=== TASK PROMPT ===
Scan the entries below and count the lines holding the string "agent". Supply only the number.

(RECORDS Opens)

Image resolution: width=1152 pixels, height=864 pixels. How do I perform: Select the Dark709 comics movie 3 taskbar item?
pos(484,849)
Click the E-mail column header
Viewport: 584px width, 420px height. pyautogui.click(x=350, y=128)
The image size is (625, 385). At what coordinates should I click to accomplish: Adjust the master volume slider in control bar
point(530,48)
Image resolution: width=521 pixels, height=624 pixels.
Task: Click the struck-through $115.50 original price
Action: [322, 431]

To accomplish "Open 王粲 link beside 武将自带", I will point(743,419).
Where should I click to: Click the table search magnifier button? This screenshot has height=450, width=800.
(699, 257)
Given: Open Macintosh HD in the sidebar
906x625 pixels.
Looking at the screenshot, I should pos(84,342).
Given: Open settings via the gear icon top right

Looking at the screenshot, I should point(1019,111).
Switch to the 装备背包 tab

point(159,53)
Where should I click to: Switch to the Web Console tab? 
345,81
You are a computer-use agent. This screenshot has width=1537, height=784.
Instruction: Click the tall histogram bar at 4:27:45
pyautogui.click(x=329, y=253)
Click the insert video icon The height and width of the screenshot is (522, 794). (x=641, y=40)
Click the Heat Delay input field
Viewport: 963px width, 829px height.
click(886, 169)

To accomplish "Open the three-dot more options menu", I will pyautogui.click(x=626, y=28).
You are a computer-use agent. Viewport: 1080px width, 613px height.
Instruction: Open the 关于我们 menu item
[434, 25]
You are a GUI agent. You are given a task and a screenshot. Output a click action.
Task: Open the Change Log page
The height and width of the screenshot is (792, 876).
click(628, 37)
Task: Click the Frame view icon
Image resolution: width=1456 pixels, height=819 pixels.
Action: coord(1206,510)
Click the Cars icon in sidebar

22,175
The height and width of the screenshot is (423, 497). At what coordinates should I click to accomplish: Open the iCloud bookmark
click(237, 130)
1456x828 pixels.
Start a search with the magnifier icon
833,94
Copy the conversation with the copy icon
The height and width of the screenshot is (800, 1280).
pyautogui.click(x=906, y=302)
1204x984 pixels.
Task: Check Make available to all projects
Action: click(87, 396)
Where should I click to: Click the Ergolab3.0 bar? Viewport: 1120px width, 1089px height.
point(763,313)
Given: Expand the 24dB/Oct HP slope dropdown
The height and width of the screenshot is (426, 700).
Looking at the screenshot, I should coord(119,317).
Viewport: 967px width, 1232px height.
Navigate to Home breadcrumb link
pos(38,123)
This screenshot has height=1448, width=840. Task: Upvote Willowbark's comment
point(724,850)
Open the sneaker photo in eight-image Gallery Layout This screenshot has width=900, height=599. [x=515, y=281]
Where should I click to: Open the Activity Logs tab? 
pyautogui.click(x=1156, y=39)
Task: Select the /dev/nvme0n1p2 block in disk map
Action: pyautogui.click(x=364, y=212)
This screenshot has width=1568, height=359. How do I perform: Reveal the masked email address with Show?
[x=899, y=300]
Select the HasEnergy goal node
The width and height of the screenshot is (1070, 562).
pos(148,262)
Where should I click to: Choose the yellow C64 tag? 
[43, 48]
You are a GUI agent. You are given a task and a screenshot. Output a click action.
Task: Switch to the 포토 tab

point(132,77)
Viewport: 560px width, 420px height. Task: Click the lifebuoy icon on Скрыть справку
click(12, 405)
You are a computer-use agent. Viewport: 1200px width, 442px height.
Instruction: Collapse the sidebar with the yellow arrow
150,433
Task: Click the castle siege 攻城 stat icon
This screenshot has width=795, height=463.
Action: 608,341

(RECORDS Closes)

=== FINISHED TASK ===
5